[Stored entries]

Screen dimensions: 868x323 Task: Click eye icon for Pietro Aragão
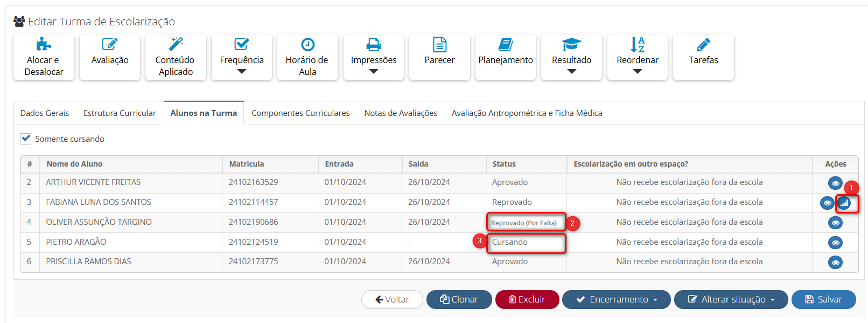point(835,243)
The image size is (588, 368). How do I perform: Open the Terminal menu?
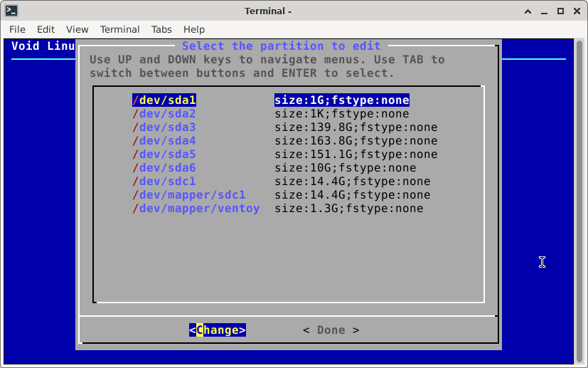(x=119, y=29)
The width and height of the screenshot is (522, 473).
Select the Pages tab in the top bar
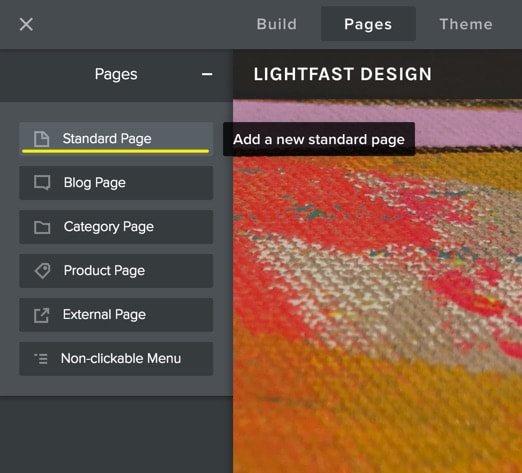368,24
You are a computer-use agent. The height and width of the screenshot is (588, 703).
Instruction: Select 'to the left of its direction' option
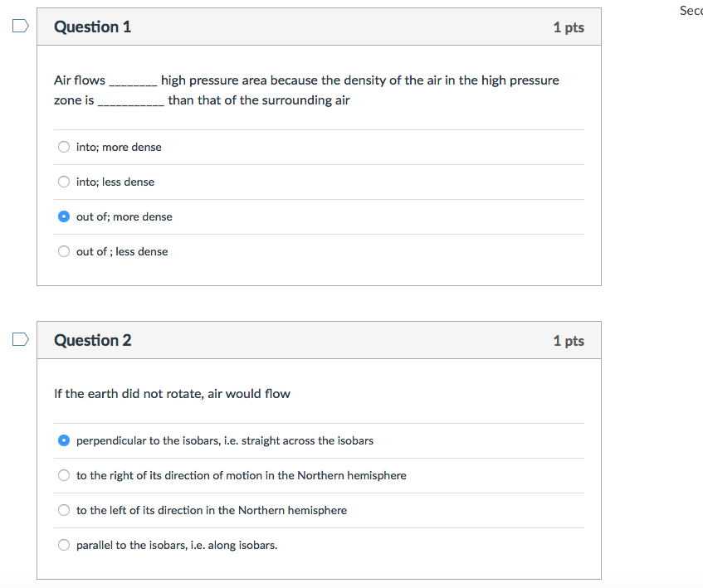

> [Instructions for the task]
I would like you to retype exactly the lines running from the one containing "You are a computer-use" to the last line of the entries, both included, leaving all pictures out.

> [Finished task]
You are a computer-use agent. The height and width of the screenshot is (588, 703).
Instruction: Select 'to the left of its direction' option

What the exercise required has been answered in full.